Les représentants du collectif « gilets jaunes libres », qui
ont appelé dimanche à une « sortie de crise », n’iront pas discuter à Matignon
mardi. « Nous n’irons pas pour trois raisons, a expliqué au Monde Benjamin
Cauchy, l’un des signataires de la tribune appelant à renouer le dialogue avec
le gouvernement dans Le Journal du dimanche. D’abord, nous avions demandé un
geste fort avant d’y aller : le gel des hausses des taxes sur les carburants.

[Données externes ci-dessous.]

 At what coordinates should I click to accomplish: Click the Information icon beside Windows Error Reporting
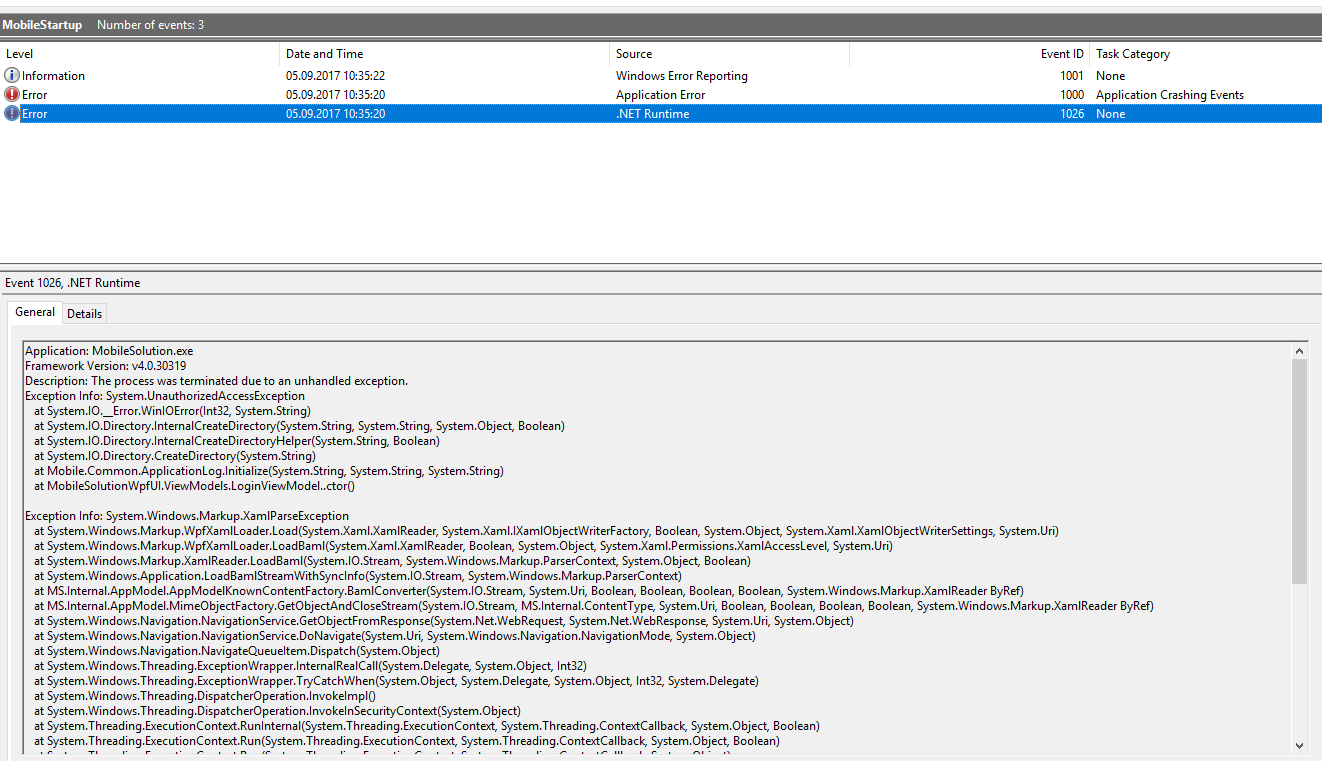pos(12,75)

Nous ne l’obtiendrons pas. Ensuite, nous ne souhaitons pas être des
marionnettes d’hommes politiques qui vont nous faire encore de la pédagogie. Et
c’est ce qu’annoncent tous les éléments de langage des députés LRM entendus
dans les médias depuis ce matin. » Lire ici
Faire
de la pédagogie : c’est avec cette formule magique que
tous les responsables de l’exécutif expliquent et excusent l’échec de leurs
projets de réformes : « Nous n’avons fait assez de pédagogie, il faut
en reprendre l’effort ». Comme si la résistance du peuple à leur décision
ne pouvait venir que d’esprits embourbés dans l’erreur et les préjugés. Car
pour faire de la pédagogie, il faut d’abord détenir la vérité, et ensuite la
faire circuler. Or la vérité n’est pas toujours évidente particulièrement
lorsqu’elle consiste à montrer le juste rapport entre une taxe qu’on impose et
le bénéfice que les taxés en tireront – on aura apprécié ma modération, à moins qu’on ne l’ait prise pour une ironie.

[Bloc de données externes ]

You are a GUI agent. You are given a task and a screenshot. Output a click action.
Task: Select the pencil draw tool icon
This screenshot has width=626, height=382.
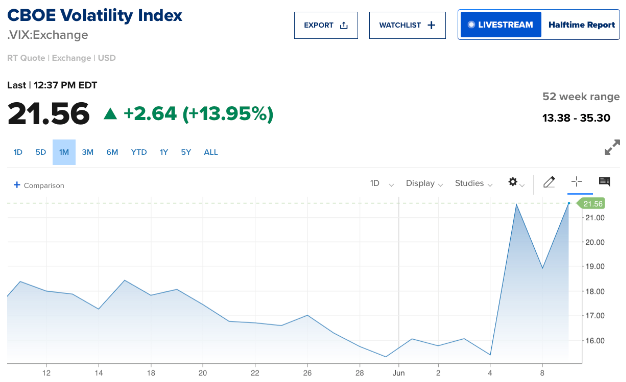pos(549,182)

Mais les membres du collectif « Gilets jaunes
libres » ne sont pas dupes : les « pédagogues » cherchent
en réalité à faire de leurs pseudo-élèves des marionnettes bien dociles à leurs
propos. S’agit-il de critiquer ici des sophistes qui endorment les citoyens en
flattant leurs fantasmes ? Pas seulement : car celui qui fait de la
pédagogie prétend en réalité posséder la vérité que seuls les préjugés et les
passions empêchent de reconnaitre. Faire de la pédagogie en politique c’est
présupposer que la politique soit une science, que son objet soit parfaitement
défini, analysable et ses évolutions anticipables. Or il n’en va pas ainsi, et
rien n’est écrit à l’avance. Que l’opinion publique ait résisté aux appels à la
grève, au blocage du pays dans de très nombreuses circonstances, que les
syndicats, les partis politiques, aient échoué à enclencher la convergence des
luttes, et que là dessus le mouvement des gilet jaunes leur soit tombé sur le
dos sans qu’ils l’aient vu venir (pas plus que le gouvernement) montre bien qu’en
la matière rien ne soit écrit d’avance, ce que prétendent indument les
pédagogues de l’exécutif.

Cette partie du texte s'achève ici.